:: DATA EXCERPTS

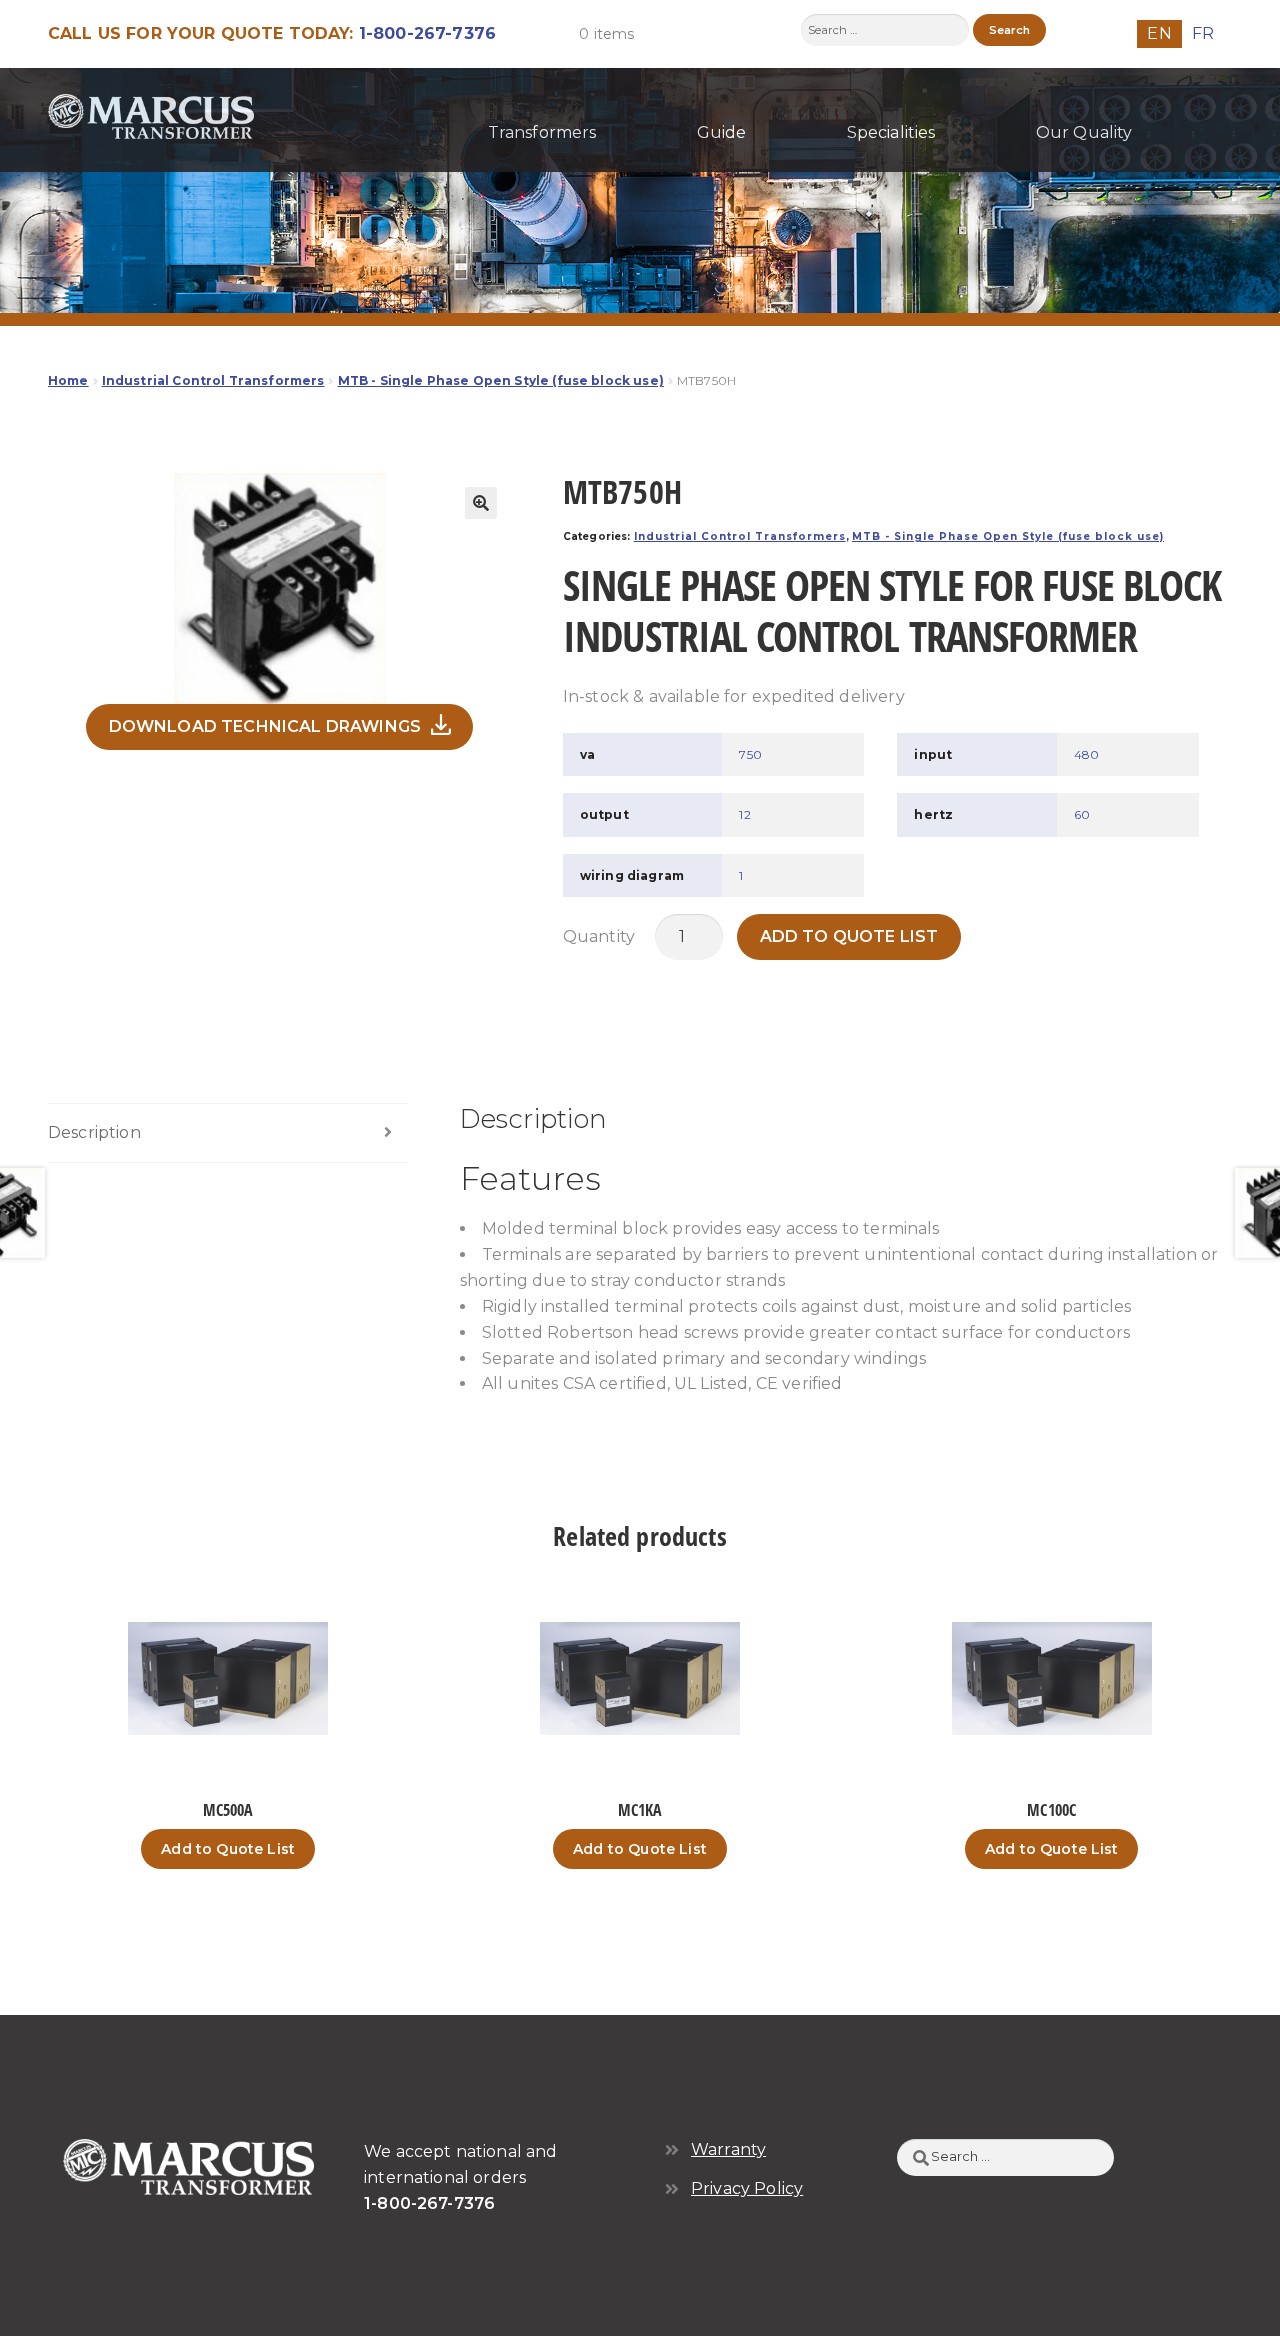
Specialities (891, 132)
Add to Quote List (849, 936)
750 (750, 754)
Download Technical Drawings (265, 726)
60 (1082, 814)
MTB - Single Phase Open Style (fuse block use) (501, 380)
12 (744, 814)
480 (1086, 754)
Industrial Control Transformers (213, 380)
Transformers (542, 132)
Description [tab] (94, 1132)
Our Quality (1084, 132)
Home (68, 380)
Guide (722, 132)
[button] (481, 503)
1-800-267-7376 (427, 33)
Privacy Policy (747, 2188)
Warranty (728, 2149)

::::

WHAT YOU ARE ASKED TO DO
Write out each line exactly, beginning at the one with "Guide (722, 132)" and ending at the final line of the records above, with nothing added.

WRITTEN ANSWER
Guide (722, 132)
[button] (481, 503)
1-800-267-7376 (427, 33)
Privacy Policy (747, 2188)
Warranty (728, 2149)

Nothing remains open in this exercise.